HTT and LLNL have been working together over the past year to develop and build test systems using passive magnetic levitation and HTT has exclusively licensed the system from LLNL for their Hyperloop™ application.
Hyperloop levitation system
“I had the honor of meeting with Dr. Post in 2014 prior to his passing,” said Dirk Ahlborn CEO of Jumpstartfund and Hyperloop Transportation Technologies, Inc. “He saw the Hyperloop transportation system as the perfect fit for this technology and was excited to see it become part of the project.”
Passive magnetic levitation, which was was developed at Livermore National Labs over a multi-year study that culminated in the successful construction of a test track, is a cheaper, safer alternative to an active magnetic levitation systems like MagLev.
Inductrack Passive Magnetic Levitation
Called the Inductrack, the new system is passive in that it uses no superconducting magnets or powered electromagnets. Instead it uses permanent room-temperature magnets, similar to the familiar bar magnet, only more powerful. On the underside of each train car is a flat, rectangular array of magnetic bars called a Halbach array. (It is named after its inventor, Klaus Halbach, a retired Lawrence Berkeley National Laboratory physicist.)
The bars are arranged in a special pattern, so that the magnetic orientation of each bar is at right angles to the orientations of the adjacent bars [see top illustration on this page]. When the bars are placed in this configuration, the magnetic-field lines combine to produce a very strong field below the array. Above the array, the field lines cancel one another out.
The second critical element is the track, which is embedded with closely packed coils of insulated wire. Each coil is a closed circuit, resembling a rectangular window frame. The Inductrack, as its name suggests, produces levitating force by inducing electric currents in the track. Moving a permanent magnet near a loop of wire will cause a current to flow in the wire, as English physicist Michael Faraday discovered in 1831.

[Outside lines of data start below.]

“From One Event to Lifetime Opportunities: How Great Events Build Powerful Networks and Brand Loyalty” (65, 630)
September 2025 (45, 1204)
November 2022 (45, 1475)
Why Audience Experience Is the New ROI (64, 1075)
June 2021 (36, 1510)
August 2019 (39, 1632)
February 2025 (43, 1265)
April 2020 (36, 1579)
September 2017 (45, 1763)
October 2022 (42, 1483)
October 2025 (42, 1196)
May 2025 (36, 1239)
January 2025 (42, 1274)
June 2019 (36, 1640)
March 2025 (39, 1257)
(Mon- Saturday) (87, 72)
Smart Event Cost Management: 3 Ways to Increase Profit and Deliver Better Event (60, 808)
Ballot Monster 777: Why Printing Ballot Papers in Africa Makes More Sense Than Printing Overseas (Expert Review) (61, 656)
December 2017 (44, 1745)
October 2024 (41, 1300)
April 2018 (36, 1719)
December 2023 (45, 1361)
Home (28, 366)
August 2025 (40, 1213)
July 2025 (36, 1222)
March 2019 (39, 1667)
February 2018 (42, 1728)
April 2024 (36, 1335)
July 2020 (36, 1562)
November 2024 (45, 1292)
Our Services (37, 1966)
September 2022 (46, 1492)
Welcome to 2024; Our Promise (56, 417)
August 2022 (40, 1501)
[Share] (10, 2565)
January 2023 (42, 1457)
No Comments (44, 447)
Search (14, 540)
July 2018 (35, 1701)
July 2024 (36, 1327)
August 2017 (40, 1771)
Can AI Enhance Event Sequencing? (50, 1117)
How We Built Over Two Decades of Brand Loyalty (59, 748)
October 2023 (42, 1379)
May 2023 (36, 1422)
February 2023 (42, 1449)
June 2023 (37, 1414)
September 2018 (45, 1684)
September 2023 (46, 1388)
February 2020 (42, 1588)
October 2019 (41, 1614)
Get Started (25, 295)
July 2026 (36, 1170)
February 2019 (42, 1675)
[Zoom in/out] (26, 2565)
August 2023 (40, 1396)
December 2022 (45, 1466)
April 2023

When the Inductrack’s train cars move forward, the magnets in the Halbach arrays induce currents in the track’s coils, which in turn generate an electromagnetic field that repels the arrays. As long as the train is moving above a low critical speed of a few kilometers per hour-a bit faster than walking speed-the Halbach arrays will be levitated a few centimeters above the track’s surface.
“Utilizing a passive levitation system will eliminate the need for power stations along the Hyperloop™ track, which makes this system the most suitable for the application and will keep construction costs low,” said Bibop Gresta, COO of Hyperloop Transportation Technologies.
“From a safety aspect, the system has huge advantages, levitation occurs purely through movement, therefore if any type of power failure occurs, Hyperloop™ pods would continue to levitate and only after reaching minimal speeds touch the ground.”
HTT’s crowdsourcing model is working with organizations, universities and students to develop on top of their existing IP.